France has its baguettes and its champagne and now comes the next mandatory element under the waving tricolor. The e-invoice.
On September 1, all companies in France will be required by law to accept e-invoices. The reform also affects foreign companies doing business within the borders of the French Republic, as several new conditions must be met.
But if you want to be flexible, you can get a pre-packaged version. Inexchange offers a complete solution to handle the French requirements.
"One of the changes brought about by the new legislation is that the invoice must be received by a domestic service provider certified by the French tax authority. We have established and ensured that link. This means that we can deliver invoices directly into the French system, without any detours, and ensure that the format requirements are met," explains Per Löfving, Key Account Manager at Inexchange.
As far as Inexchange is concerned, the electronic boulevard of the French is ready and waiting. For a Swedish company that needs to invoice French companies, that knowledge is really enough. In other words, there is an established, ready-to-use communication service available.
See our international summary on e-invoicing - this applies country by country : EUROPE GUIDE
The main content of the reform
But a few facts about the new French invoicing landscape won't get in the way.
Here's the broad outline of the reform:
The e-invoicing law:
September 1, 2026: All businesses will be able to receive e-invoices. Large companies, with more than 250 employees and a turnover of €50 million or a balance sheet of €43 million, must also start issuing e-invoices.
September 1, 2027: Medium and small businesses are also subject to the same legislation and must issue e-invoices.
Invoice model:
In the original plan, the tax authority's digital portal, the PPF, was to be the free exchange platform for invoices, following a Y model, but that structure was abandoned. It has become a five-cornered model instead, in which sellers and buyers are linked via their respective service providers and the tax authority's PPF serves as the fifth corner, but only receives reporting data and not the invoice file itself from the service provider.
Invoice format:
The three mandatory structured formats for the B2B mandate in France are
Factur-X (hybrid PDF with embedded XML), UBL 2.1 (pure XML) and UN/CEFACT CII - Cross Industry Invoice (pure XML). All three must comply with the European standard EN 16931 plus the addition of specific French fields.
The service Inexchange offers includes format conversion, secure distribution, status feedback and standardization.
Per Löfving is happy to elaborate on what that means in detail:
"In the conversion stage, we take the customer's invoice data and convert it into one of the mandatory French formats. Then the invoice is distributed directly to the recipient's service provider. We then feed back and pass on mandatory status updates from the French system to the customer. For example, notifications such as "received" and "integrated".
In terms of standardization, this refers to incoming invoices. Inexchange maps the French data to a uniform format - primarily Peppol BIS Billing 3.0 - in order to simplify the customer's handling.
Flexible service
This fall's major transformation in France will be something of a paradigm shift. It is the biggest change to the country's administrative sector in decades. Paper invoices and standard PDFs will no longer be valid for B2B transactions. At the same time, the journey has been long, with recurring delays. There has been a lot of dispute along the way, leading to repeated adjustments to the plan set out in 2024.

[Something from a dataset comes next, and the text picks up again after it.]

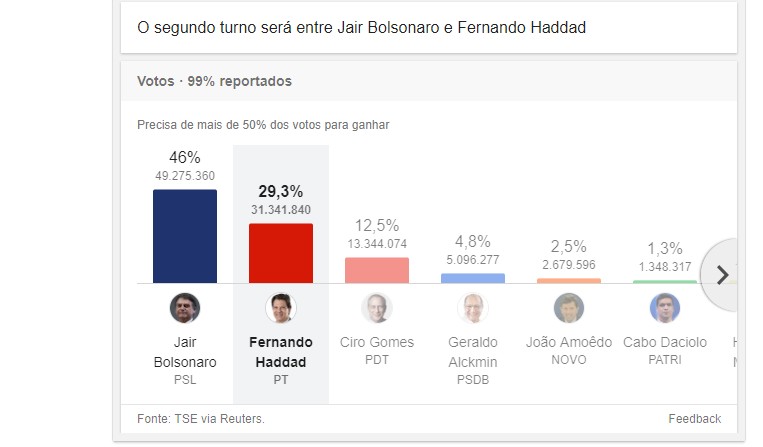Viewport: 763px width, 447px height.
Task: Expand more candidates with the right arrow
Action: coord(723,275)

But now implementation is close. The French tax authority will not tolerate any more delays. It has even created a penalty model, to be approved in this year's Finance Bill, to ensure compliance. The penalties are steep - up to €50 per incorrect invoice with an annual cap of €15,000 and fines of €500 per transaction for incorrect e-filing.
French e-invoice lexicon:
DGFiP (Direction Générale des Finances Publiques) is the French tax authority.
PPF (Portail Public de Facturation) is the central platform of the tax authority and it serves as an address book (Annuaire) and a repository for tax reporting.
PA (Plateforme Agréée) is a private service provider certified by the French tax authority. Formerly called PDP (Plateforme de Dématérialisation Partenaire), it changed its name in February this year.